Still don't get why on earth anybody would run a Docker version of MinIO in production. And why is this even a problem. Not like you put a private storage service on the Internet? Or do you? The incompetence of the average HN user is just mind blowing.
[dead]
[dead]
[dead]
[flagged]
lmao
they dont learn anything after redis case are they????
I never understood Minio. Why not just use S3? Why not just use Ceph?
If you need just the interface for dev environment, I am sure Claude can cobble it together in 1 day.
This seems like a maneuver of a dying company.
They abandoned documentation (edit: for the open source codebase) a couple of weeks ago - that seems more significant.
From their Slack on Oct 10:
"The documentation sites at docs.min.io/community have been pulled of this morning and will redirect to the equivalent AIStor documentation where possible". [emphasis mine]
The minio/docs repository hasn't been updated in 2 weeks now, and the implication is that isn't going to be.
Even when I set up a minio cluster this February, it was both impressively easy and hard in a few small aspects. The most crucial installation tips - around 100Gb networking, Linux kernel tunables and fault-finding - were hung off comments on their github, talking about files that were deleted from the repository years ago.
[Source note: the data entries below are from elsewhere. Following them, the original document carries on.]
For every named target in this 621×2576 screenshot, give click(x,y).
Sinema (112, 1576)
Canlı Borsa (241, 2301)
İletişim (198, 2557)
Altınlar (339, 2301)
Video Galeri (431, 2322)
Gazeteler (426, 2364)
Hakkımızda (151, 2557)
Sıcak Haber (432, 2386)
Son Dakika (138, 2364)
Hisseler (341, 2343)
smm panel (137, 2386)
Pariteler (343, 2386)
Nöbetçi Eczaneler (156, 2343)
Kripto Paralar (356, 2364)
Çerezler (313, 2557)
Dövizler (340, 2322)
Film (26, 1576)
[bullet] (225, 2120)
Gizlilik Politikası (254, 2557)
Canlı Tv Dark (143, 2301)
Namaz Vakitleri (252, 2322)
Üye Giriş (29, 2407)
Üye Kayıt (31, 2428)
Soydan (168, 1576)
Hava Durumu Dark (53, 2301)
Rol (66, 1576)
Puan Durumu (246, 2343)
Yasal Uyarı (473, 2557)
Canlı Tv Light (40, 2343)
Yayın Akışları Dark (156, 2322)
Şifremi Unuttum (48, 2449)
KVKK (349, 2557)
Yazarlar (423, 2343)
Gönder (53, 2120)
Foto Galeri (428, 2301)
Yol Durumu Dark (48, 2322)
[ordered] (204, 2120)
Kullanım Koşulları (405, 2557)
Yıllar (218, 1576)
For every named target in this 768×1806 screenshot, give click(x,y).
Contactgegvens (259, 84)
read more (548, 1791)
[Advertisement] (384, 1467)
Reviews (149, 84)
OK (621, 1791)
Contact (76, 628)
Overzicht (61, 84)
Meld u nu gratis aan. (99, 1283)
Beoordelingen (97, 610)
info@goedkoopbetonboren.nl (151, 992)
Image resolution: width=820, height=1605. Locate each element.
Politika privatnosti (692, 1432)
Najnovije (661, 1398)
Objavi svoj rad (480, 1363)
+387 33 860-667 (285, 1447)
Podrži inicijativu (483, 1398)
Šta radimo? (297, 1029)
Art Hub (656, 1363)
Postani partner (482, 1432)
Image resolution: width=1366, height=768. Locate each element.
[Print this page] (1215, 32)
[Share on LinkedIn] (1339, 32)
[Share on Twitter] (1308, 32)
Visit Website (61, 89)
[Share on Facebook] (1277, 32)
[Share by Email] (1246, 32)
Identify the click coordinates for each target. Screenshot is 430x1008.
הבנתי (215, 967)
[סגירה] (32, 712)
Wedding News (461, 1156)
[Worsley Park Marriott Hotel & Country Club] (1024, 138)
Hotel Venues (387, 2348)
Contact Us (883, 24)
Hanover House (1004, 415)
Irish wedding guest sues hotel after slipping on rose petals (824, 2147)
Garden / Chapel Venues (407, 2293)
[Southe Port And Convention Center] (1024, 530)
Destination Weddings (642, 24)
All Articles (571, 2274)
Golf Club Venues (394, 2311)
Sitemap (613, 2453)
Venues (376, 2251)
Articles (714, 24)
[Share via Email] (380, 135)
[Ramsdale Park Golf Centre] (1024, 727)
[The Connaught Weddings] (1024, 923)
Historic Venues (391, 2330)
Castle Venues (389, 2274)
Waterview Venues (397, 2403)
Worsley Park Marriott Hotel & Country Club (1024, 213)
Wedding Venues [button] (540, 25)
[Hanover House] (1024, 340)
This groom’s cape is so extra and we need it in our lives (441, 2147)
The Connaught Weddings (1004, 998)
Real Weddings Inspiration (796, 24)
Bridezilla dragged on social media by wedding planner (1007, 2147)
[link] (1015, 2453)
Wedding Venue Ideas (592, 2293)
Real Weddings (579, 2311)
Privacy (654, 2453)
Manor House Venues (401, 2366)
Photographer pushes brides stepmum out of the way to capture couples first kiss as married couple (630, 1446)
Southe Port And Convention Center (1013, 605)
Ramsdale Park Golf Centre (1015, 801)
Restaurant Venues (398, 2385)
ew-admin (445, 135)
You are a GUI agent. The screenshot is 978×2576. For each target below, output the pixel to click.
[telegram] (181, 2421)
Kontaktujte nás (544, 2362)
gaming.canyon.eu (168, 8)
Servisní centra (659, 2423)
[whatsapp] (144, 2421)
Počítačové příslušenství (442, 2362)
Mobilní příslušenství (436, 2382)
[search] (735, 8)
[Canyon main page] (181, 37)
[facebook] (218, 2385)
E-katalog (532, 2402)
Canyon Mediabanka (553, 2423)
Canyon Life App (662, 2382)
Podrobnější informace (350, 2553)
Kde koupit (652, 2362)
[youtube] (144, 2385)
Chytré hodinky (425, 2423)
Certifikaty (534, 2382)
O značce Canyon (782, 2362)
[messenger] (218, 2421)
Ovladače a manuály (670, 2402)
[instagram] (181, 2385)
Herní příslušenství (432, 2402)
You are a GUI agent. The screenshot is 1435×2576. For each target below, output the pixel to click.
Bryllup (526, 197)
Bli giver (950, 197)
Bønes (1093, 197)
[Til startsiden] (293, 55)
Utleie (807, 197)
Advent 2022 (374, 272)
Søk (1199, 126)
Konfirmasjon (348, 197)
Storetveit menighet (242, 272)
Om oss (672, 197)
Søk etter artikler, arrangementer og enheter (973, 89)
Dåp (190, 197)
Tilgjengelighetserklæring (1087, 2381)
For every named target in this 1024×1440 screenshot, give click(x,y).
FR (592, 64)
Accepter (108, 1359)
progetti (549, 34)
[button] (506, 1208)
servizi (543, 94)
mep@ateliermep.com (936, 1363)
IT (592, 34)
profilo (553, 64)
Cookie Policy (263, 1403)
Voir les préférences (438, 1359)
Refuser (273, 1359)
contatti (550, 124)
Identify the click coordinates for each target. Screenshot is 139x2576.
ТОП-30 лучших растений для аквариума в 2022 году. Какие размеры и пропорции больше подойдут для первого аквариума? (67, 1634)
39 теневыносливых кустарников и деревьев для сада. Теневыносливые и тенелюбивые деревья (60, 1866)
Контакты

I've built a cluster for a client that's being expanded to ≈100PB this year. The price of support comes in at at slightly less than the equivalent amount of S3 storage (not including the actual hosting costs!). The value of it just isn't that high to my client - so I guess we're just coasting on what we can get now, and will have to see what real community might form around the source.
I'm not a free software die-hard so I'm grateful for the work minio have put into the world, and the business it's enabling. But it seems super-clear they're stopping those contributions, and I'd bet the final open source release will happen in the next year.
If anyone else is hosting with minio & can't afford the support either :) please drop me a line and maybe we can get something going.